**RECORDS FOR THE EXERCISE:**

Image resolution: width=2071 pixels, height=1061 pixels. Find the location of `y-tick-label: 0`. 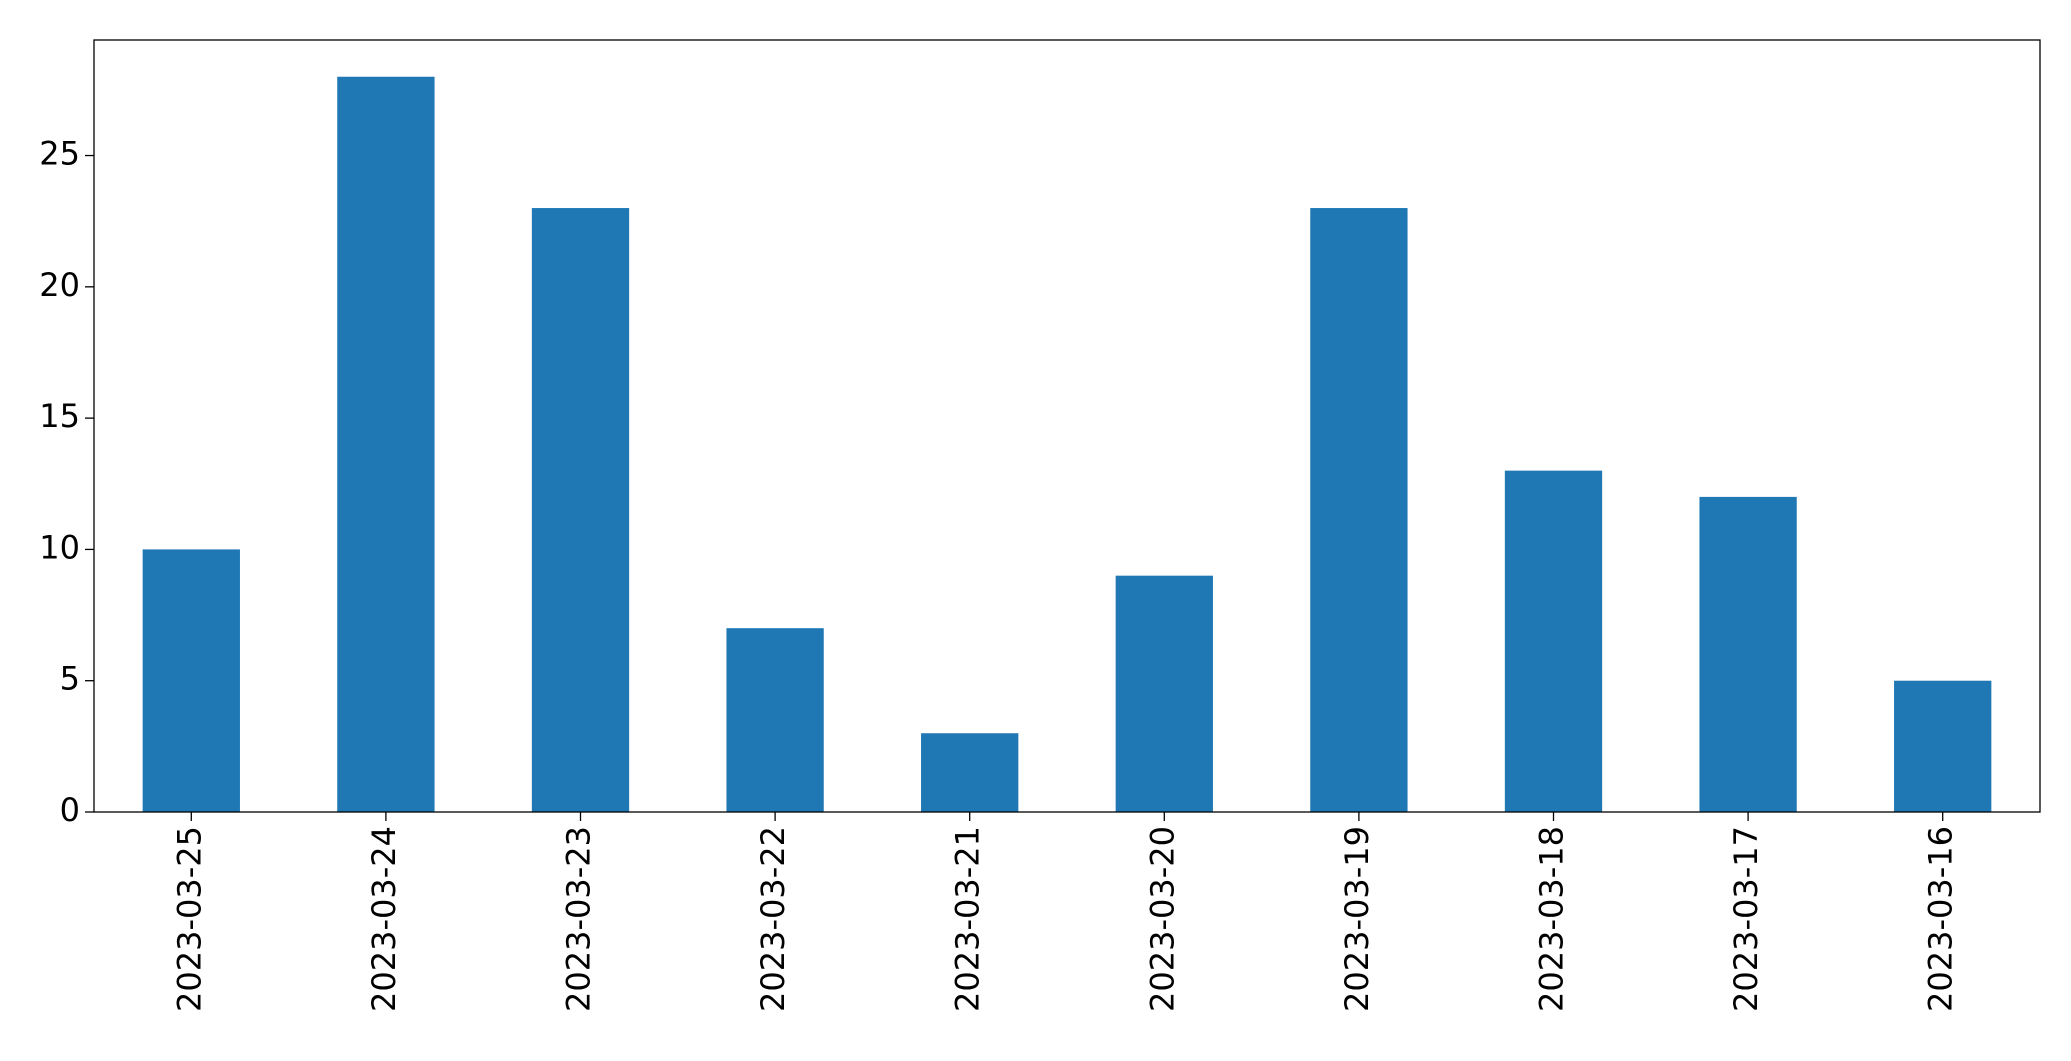

y-tick-label: 0 is located at coordinates (70, 810).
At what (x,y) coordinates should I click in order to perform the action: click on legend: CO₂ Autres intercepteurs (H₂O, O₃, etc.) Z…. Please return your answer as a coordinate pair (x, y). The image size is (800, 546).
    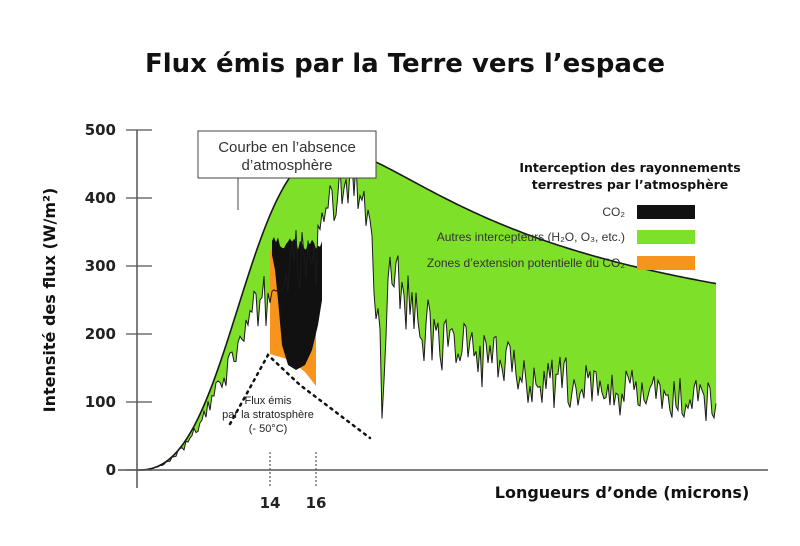
    Looking at the image, I should click on (561, 238).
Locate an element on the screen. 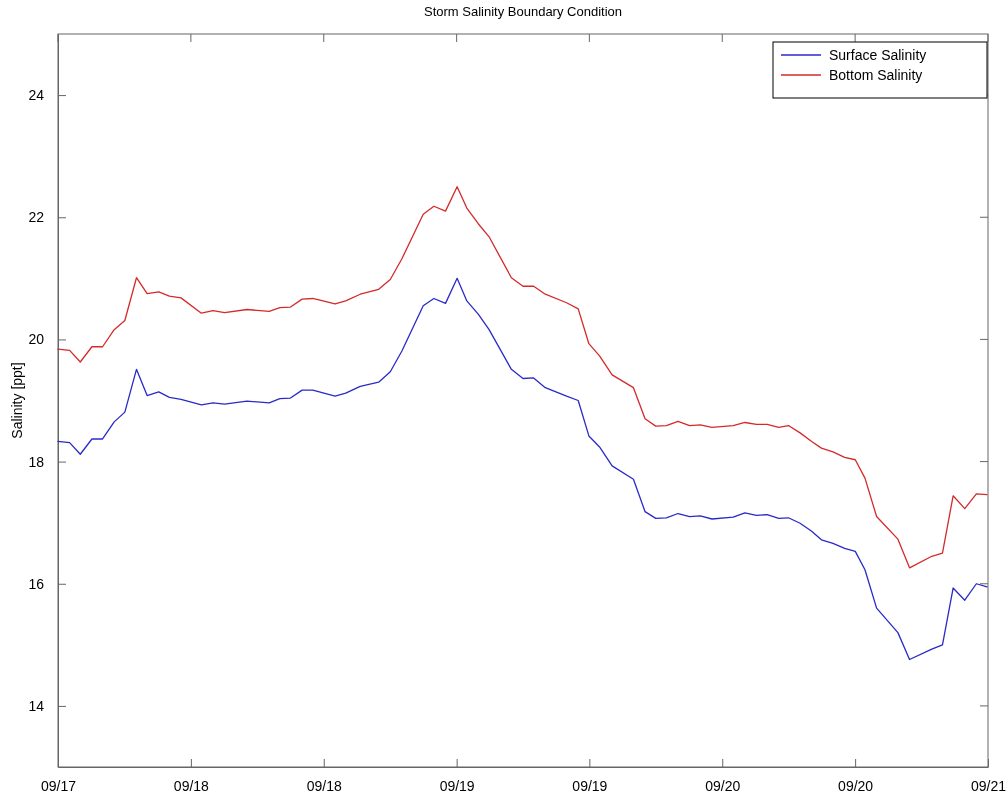  y-tick-label: 18 is located at coordinates (36, 462).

**PROMPT:**
Please put the entries into a JSON list of strings with one string per line, skipping blank lines, starting at the first line and stopping after the line that contains "y-tick-label: 0 is". Leave the pictures out.

**FINAL ANSWER:**
[
  "Image resolution: width=2071 pixels, height=1061 pixels. Find the location of `y-tick-label: 0`. ",
  "y-tick-label: 0 is located at coordinates (70, 810)."
]